Labforce is not truly a binary variable because it could also be missing a value. Regardless of employment status, the data lists some edscor50 observations as missing. See the table below.

Why does this matter?

The issue of missing values matters because regressions can’t have missing values. There are some ways to get around missing values with regression analysis, but they are sketchy. What should one do here? It really depends on the purpose of the analysis, but some problems can be identified.

First, one could focus on only those people with occupations. As it turns out, missing an occupation category results in a missing edscor50 in 100% of cases. Unfortunately, in a year like 1850, that’s about 70% of all data. It would also exclude plenty of people who are gainfully employed and simply didn’t record a response for occupation. As with all things in life, there are trade-offs. Eliminating all individuals without a listed occupation only affects 0.003% of those who are employed. Biases are always introduced when we omit observations, but such a small amount of data is unlikely to throw off regression results much at all. It seems like a very tolerable rate of data loss to make this problem go away.

But the problem doesn’t go away. Even among people who have an occupation listed, there are still some missing education scores. We can start talking about dropping individuals with missing edscor50s. That’s only 0.15% of employed people, so NBD on that front. But, there are on the order of 28% of unemployed people who can be said to specialize in one occupation or another, who are also missing an educational score. That’s substantial. Similarly, though less jarring, about 9% of people with unknown employment status are missing an educational score. After that, we would really need to dig into the weeds. Like, does it matter that those missing values all occur for individuals who are under the age of 18?

What a big ol’ messy mess.

Why does the exercise matter? It matters because economists are employed by a plethora of for-profits, NGOs, and government agencies. We’re unique in that we have a useful overlap of valuable human capital. We can do stats, math, logic, and sometimes even communicate clearly. People depend on the work that economists do in order to make policy and important life decisions. We’re not oracles or superheroes. We’re just people. And people doing data analysis need to make many, many decisions when they are cleaning their data or specifying a model. Plenty of choices seem like a coin flip. Which is kind of awkward when so people depend on you. Like, what if you had made a different data cleaning decision? Would that have thrown the results in a different direction? It’s hard to say. We can check every case, but there are a whole lot of cases. I think most of us do what we can to make sense of the world.
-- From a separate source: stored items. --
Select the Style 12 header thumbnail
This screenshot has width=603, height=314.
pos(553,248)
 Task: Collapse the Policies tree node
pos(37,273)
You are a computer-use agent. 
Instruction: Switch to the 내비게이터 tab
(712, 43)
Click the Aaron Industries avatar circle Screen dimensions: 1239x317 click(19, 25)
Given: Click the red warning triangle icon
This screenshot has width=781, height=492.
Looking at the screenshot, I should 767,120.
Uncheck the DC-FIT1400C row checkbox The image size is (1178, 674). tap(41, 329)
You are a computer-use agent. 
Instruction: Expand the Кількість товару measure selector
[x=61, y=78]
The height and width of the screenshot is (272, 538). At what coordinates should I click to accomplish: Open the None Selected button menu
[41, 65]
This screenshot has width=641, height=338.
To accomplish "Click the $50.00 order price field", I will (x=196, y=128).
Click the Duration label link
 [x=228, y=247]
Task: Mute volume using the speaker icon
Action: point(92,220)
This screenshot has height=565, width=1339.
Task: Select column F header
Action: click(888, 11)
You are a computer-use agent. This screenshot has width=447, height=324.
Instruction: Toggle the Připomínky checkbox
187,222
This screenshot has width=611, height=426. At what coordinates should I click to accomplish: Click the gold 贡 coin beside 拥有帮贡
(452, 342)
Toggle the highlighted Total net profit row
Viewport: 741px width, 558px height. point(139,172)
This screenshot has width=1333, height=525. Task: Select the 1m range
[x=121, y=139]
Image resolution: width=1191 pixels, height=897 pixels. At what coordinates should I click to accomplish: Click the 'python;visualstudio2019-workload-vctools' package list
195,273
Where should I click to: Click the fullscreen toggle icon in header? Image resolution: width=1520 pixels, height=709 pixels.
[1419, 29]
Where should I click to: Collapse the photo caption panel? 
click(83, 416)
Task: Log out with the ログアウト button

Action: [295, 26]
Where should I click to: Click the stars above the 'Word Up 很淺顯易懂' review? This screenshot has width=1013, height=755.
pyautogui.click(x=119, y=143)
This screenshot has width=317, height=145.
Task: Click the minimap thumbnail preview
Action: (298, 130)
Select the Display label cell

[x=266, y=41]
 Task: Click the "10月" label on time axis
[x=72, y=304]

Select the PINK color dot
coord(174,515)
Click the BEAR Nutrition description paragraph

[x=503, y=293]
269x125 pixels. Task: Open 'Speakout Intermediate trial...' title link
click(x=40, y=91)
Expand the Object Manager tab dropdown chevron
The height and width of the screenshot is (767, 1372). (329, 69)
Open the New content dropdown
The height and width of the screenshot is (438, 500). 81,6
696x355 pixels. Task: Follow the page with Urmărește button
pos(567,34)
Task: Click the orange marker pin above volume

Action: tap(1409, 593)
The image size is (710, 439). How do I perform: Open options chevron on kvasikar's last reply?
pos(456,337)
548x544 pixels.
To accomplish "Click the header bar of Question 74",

But there is plenty of lounging area for personal biases to assert themselves.

It’s understandable that so many people don’t care what the data says. Most of us seem to get along just fine with poor conceptions of reality. So why invest the effort? Especially when we can criticize each and every data cleaning decision. For most people, the cost-benefit analysis of caring just doesn’t make sense. I’m tempted to say ‘thank goodness we have nerdy economists who care!’. But, to be entirely honest, it’s not clear to me that all of our data work is used well. We could probably get similar policy results with many fewer resources invested into the statistical work.